Network of Australian universities offering distance education

Open Universities Australia (OUA) is an online higher education organisation based in Australia. The organisation was previously known as the Open Learning Agency of Australia. The chairman is Professor Bruce S. Dowton and the chief executive officer is Catherine Reynolds.

Seven Australian-based universities control the ownership of the organisation. A board of directors, consisting of nominees from the universities which own the organisation, governs OUA. There are also up to five independent directors on the board at any one time.

While the majority of enrolled students are based in Australia, courses are available to students globally. Most undergraduate courses offered have no first-year entry requirements and there are no quotas for most courses.

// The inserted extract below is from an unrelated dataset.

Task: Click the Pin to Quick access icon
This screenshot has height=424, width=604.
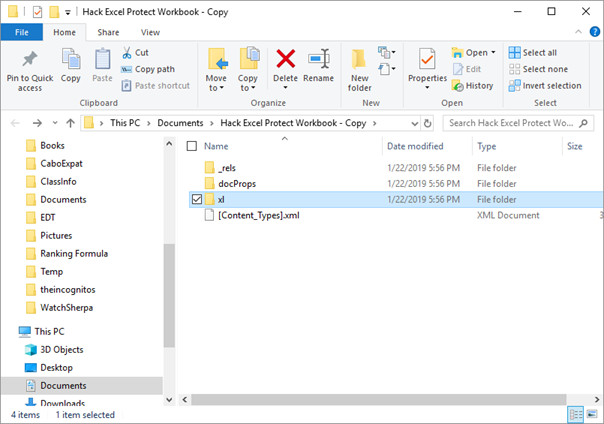Action: (30, 59)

Through OUA, students can enrol in hundreds of qualifications online, which are provided by Australian universities and other education providers.

==Partnerships==
The seven shareholder universities are:
- Adelaide University
- Curtin University
- Griffith University
- Macquarie University
- Monash University
- Royal Melbourne Institute of Technology
- Swinburne University of Technology

There are a further 20 partner universities.
- Australian Catholic University
- Australian National University
- Bond University
- Edith Cowan University
- Federation University Australia
- Flinders University
- James Cook University
- La Trobe University
- Murdoch University
- Queensland University of Technology
- Southern Cross University
- Torrens University Australia
- University of Canberra
- University of New England
- University of Newcastle
- University of Notre Dame Australia
- University of Queensland
- University of Southern Queensland
- University of Tasmania
- University of the Sunshine Coast

OUA is a member of the Elite Athlete Friendly University program (EAFU). A key factor in being part of EAFU is for the partner to support athletes to achieve academic excellence and recognise the challenges athletes face when combining education, career and a personal life with a high-performance sporting career.

Professional athletes studying through OUA come from a range of sports including all football codes, tennis, athletics and diving.

OUA also has partnerships with several Australian public and private organizations such as National Australia Bank, Westpac Group and the Commonwealth Department of Defence.

==History==
Open Universities Australia was formed as the Open Learning Agency of Australia Pty Ltd (OLAA or OLA) in late 1993 as a private company.

The organisation was originally owned by Monash University. In order to provide equal access to students across Australia's regional areas, they created a partnership with the Australian Broadcasting Corporation and eight other universities. At this time, the federal government provided funding for the project.

In 2004, OLA changed its name to Open Universities Australia (OUA), reflecting the changing demands and expectation of its students. In the same year, OUA students gained access to the new FEE-HELP scheme. FEE-HELP provides eligible students with deferred payment options for undergraduate and postgraduate units and courses and remains a popular option with OUA students.

In June 2012, IBM used the organisation as an IT case study after implementing a new IT strategy. The move was aimed at supporting student performance and retention, while also giving the organisation an insight into marketing and sales options.

In December 2012, the organisation placed a bid for a top level domain, .courses. The bid was made in a lottery draw, held by ICANN to help assign new generic top-level domains.

Open2Study was launched in March 2013 as a teaching, learning and assessment platform. It enabled universities to offer free courses online. It competed with global online learning platform providers such as Coursera and EdX. Open2Study closed in 2019.

In July 2013, OUA acquired a 100 per cent interest in Interact Learning Pty Ltd, trading as e3Learning, an Australian online training and compliance provider based in Adelaide. Founded in 2001, e3Learning has 250 corporate customers across Australia, the United Kingdom and New Zealand and employs more than 70 staff. The City & Guilds Group acquired e3Learning from OUA in 2017.

In December 2013, OUA launched Open Training Institute, a registered training organisation offering online vocational education and training. The Institute closed in 2017.